** START OF Text block **

Passive agents will wait for the server to reach out to it asking for data. The server sends the agent the template framework and it fills out whatever it can in response. Since the agent is running on the host directly it has access to much lower level components!

Active Agents on the other hand don’t wait for the server to ask for info. They just shove it over in intervals, moving the work from the server to the agent. This is ideal for large scale monitoring but for my less than 50 machines, passive agents will do fine.

With the agent running directly on the machine or VM, I have access to low level components! I don’t even know what half of those CPU items do, but if I need them I have them!

But what do you do when you have a device where an agent can’t be installed or its a device that has no interface? This is where SNMP comes in!

The Simple Network Management Protocol is not Simple

If you thought Discovery Rules were complicated, hold onto your butts! I’d like to think when they named this acronym it was a cruel joke… or it was simple in 1971. Anyway, in Zabbix you can feed it SNMP OID patterns to have it collect data on network devices, printers, IoT devices, whatever takes SNMP really.

I’d say this is where templates come to the rescue but the reality OIDs are super picky. If the template isn’t the exact make and model of whatever you are trying to get info out of, its very likely not going to work. That or your are just going to have the wrong information. The way I cheat through this problem is install snmp on linux so I can use the snmpwalk command. This command basically has the console vomit out all of the OIDs and their values.

** END OF Text block **
** START OF Information supplied **

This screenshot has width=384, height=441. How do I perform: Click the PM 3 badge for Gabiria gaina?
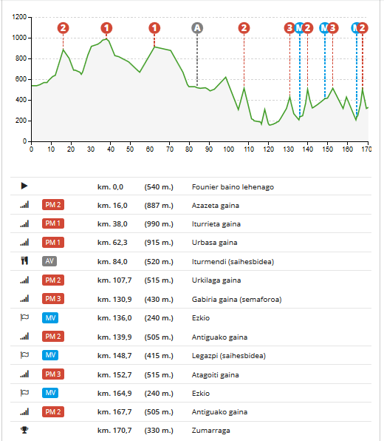(x=53, y=299)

** END OF Information supplied **

→ **What this task involves**: Rewrite the stretch of the Zabbix monitoring text from "Passive agents will wait" through "lower level components!", putting "item list" in place of "template framework".

→ **Exercise solution**:
Passive agents will wait for the server to reach out to it asking for data. The server sends the agent the item list and it fills out whatever it can in response. Since the agent is running on the host directly it has access to much lower level components!